SWIFT delivers multi-year price reduction plan one year ahead of schedule
by Kylene Casanova
SWIFT announced at Sibos that it has delivered early on its commitment to reduce its messaging prices by 30-50 percent between 2010 and 2015, a goal the company set as part of its SWIFT2015 strategy in 2010.
"By now SWIFT has achieved the high-end of its commitment, delivering a 50 percent reduction in messaging prices to the community," says SWIFT Chairman Yawar Shah. "SWIFT2015 was a bold plan that challenged SWIFT to continue investing in the security, reliability and growth of its core messaging platform, while delivering new and innovative solutions. As a part of that strategy, SWIFT pledged to reduce its messaging prices between 30-50 percent over a five year period. I am pleased to announce that SWIFT has overachieved at the high-end of that target one year ahead of schedule."
SWIFT started its price reduction efforts in 1996 with a 30 percent decrease in messaging prices. Since 2001, these efforts have been greatly enhanced through formal price reduction commitments and tighter cost controls. The 2010 price commitment is the third strategic cycle of substantial price reductions SWIFT has implemented, resulting in an 88 percent decrease in SWIFT messaging prices during that time period. The two previous strategic pricing plans committed SWIFT to a 50 percent decrease in messaging prices over the five-year life of each plan. These commitments were both met on time.
SWIFT CFO
Francis Vanbever, CFO at SWIFT said, "Even though we met our pricing objective for SWIFT2015 early, our customers will continue to benefit from the discount mechanisms we have in place for fixed fee and high volume bilateral connections. We fully expect this programme to have a positive impact in 2015 for the community as a whole."

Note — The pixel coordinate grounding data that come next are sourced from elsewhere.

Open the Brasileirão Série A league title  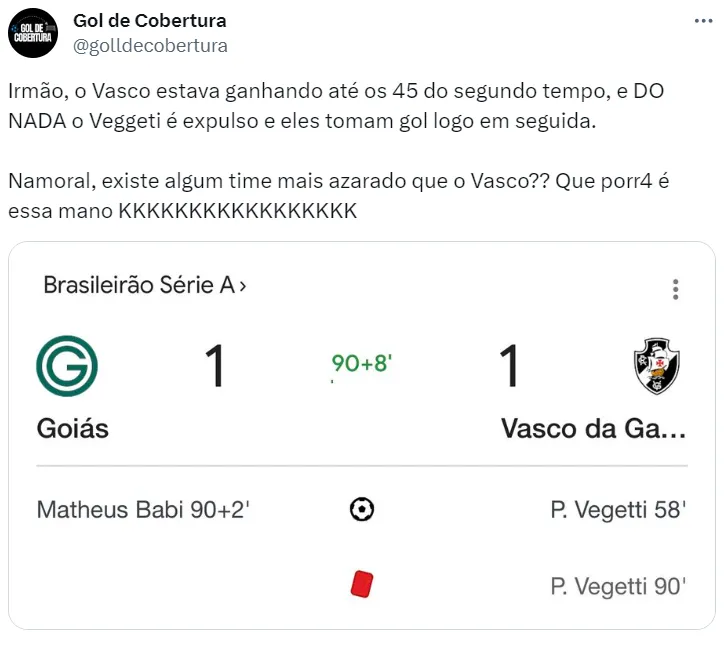click(x=139, y=286)
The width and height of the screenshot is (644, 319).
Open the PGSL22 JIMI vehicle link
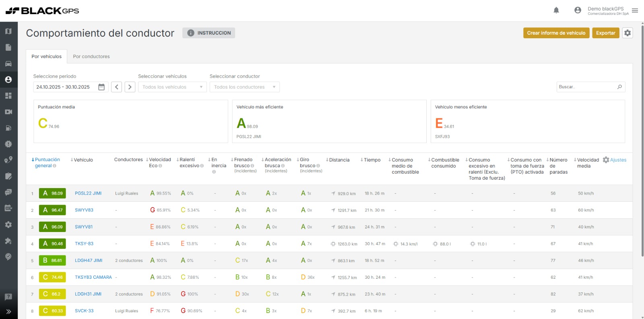point(88,193)
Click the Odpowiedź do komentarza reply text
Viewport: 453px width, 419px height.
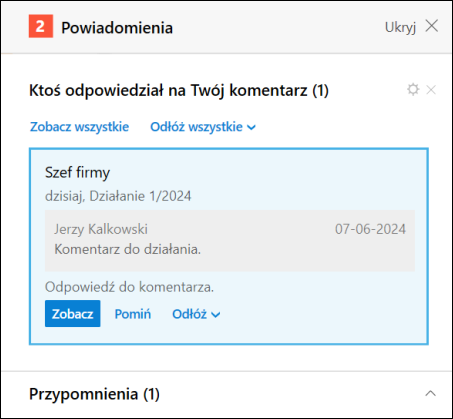(x=129, y=287)
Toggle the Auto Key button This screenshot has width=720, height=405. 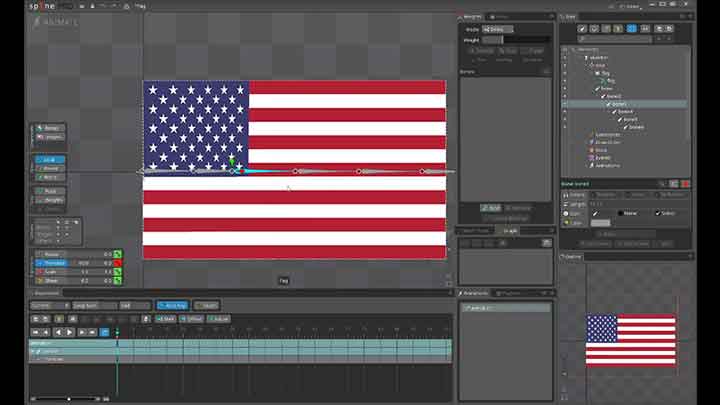point(174,305)
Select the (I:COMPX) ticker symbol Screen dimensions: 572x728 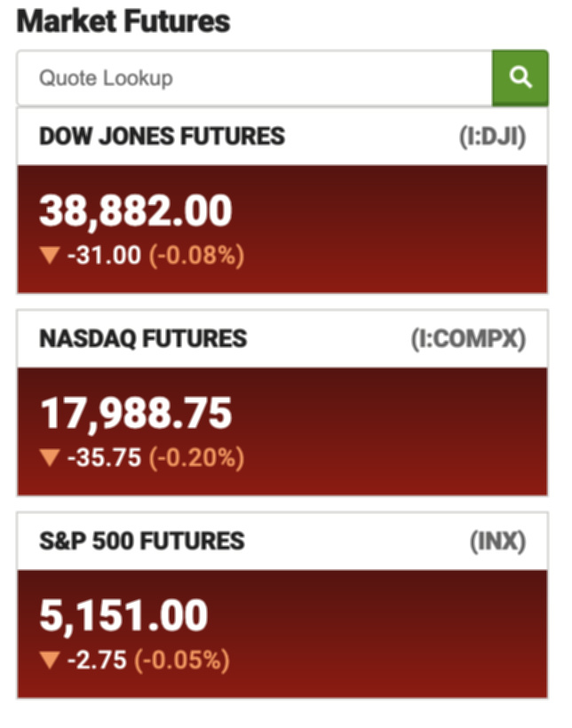[468, 339]
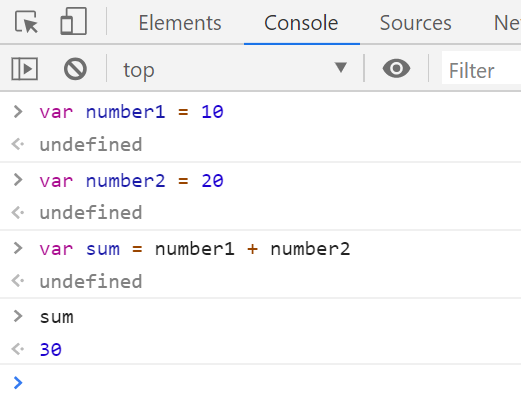Clear the console with the ban icon

click(x=75, y=69)
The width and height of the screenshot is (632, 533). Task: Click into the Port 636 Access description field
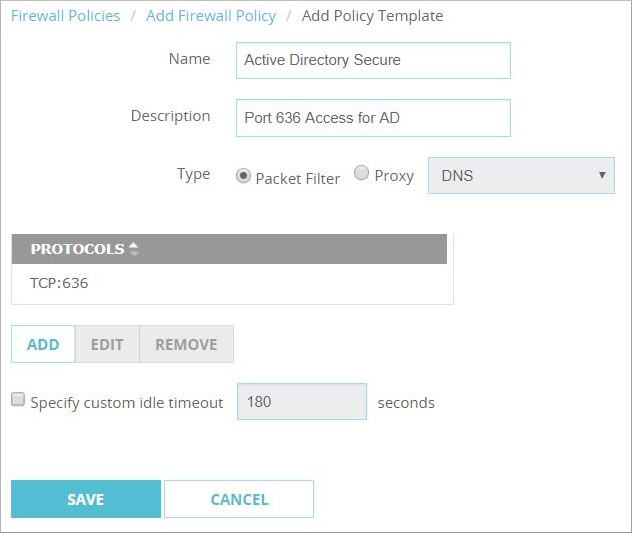pyautogui.click(x=372, y=117)
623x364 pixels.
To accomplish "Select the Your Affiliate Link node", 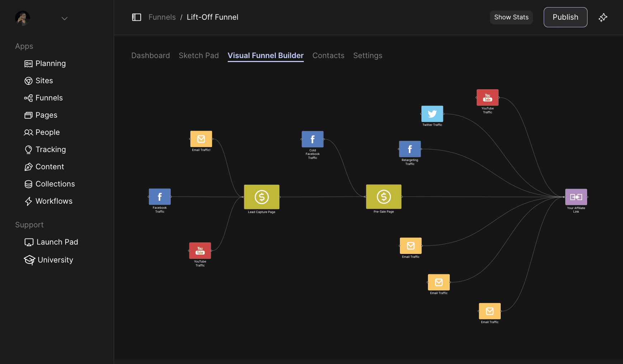I will point(576,197).
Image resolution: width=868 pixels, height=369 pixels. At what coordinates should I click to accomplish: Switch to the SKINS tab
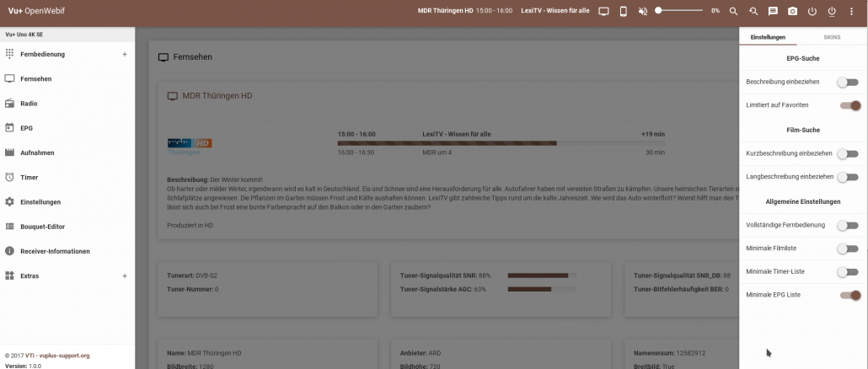832,37
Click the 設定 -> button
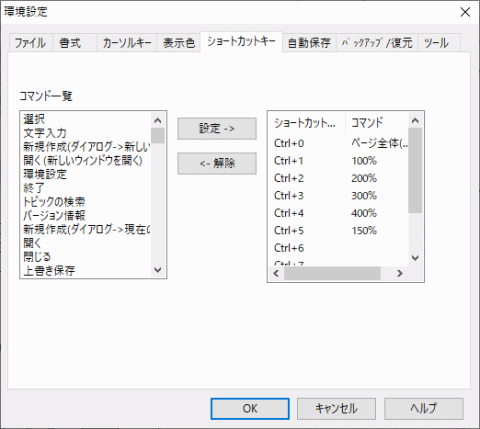 (x=217, y=128)
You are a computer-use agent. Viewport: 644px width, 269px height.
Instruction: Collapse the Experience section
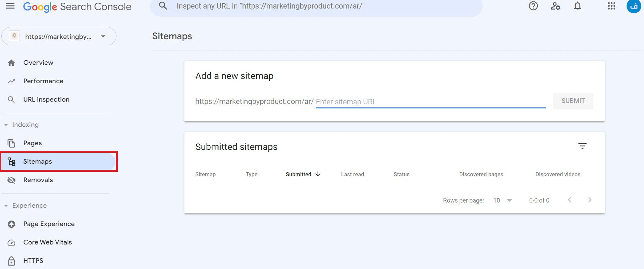pyautogui.click(x=6, y=206)
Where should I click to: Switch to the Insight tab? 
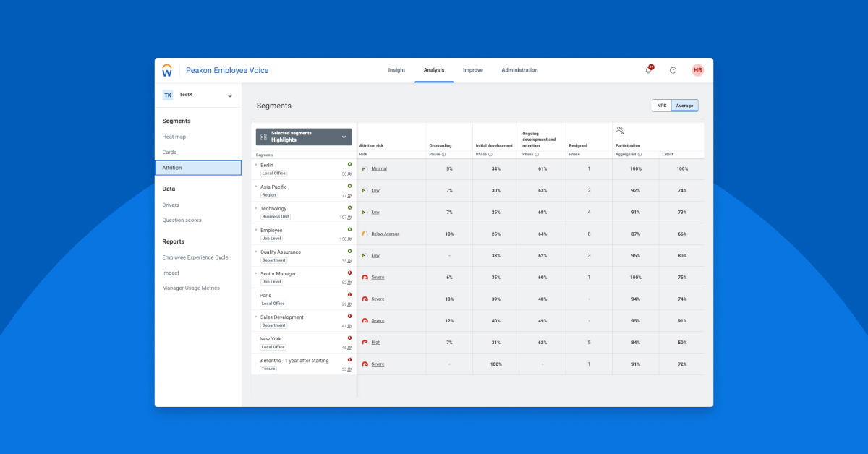tap(396, 70)
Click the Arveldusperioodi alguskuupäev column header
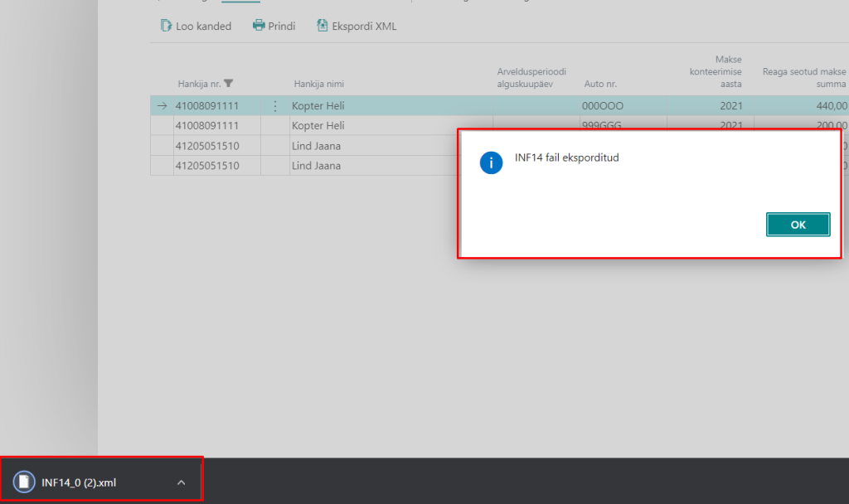The height and width of the screenshot is (504, 849). coord(531,77)
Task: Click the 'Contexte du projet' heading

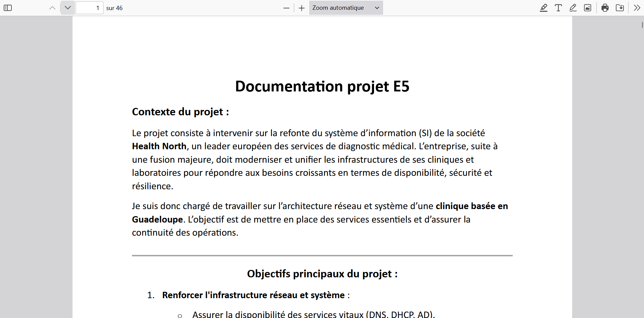Action: [180, 112]
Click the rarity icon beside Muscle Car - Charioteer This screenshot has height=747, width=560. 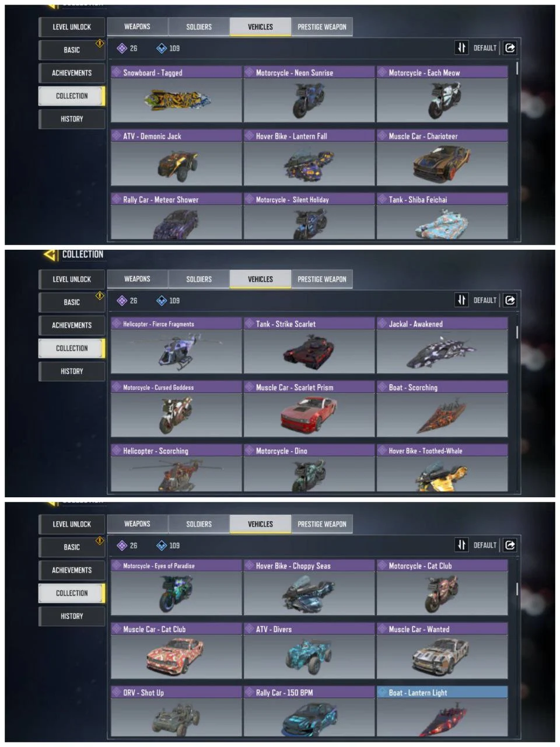click(382, 136)
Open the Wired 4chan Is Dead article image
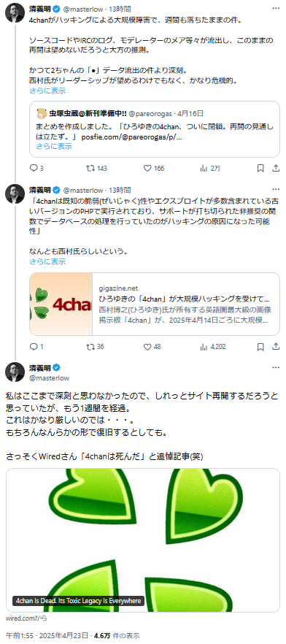 pyautogui.click(x=143, y=540)
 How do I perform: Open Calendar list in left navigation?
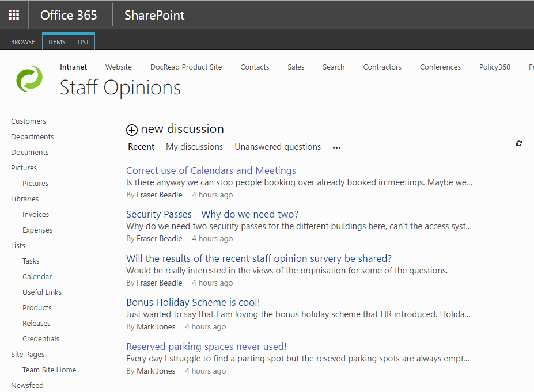37,276
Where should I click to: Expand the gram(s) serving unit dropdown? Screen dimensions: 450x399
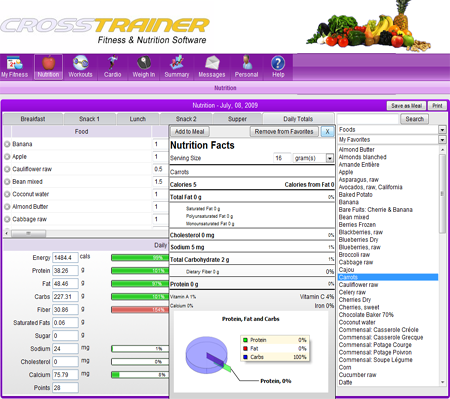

A new pricing strategy will be established as part of SWIFT's next strategic five-year plan, SWIFT2020. Vanbever adds, "We anticipate that SWIFT will continue on its price reduction path, but the new pricing strategy will depend on investment plans and priorities. In the meantime, targeted pricing actions to meet specific competitive situations will be considered as opportunities arise."
CTMfile take: At least there is some good news for the banks in the increasingly competitive global transaction banking business. No wonder, though, that corporates are going to continue to press for reduced prices for their transaction banking services.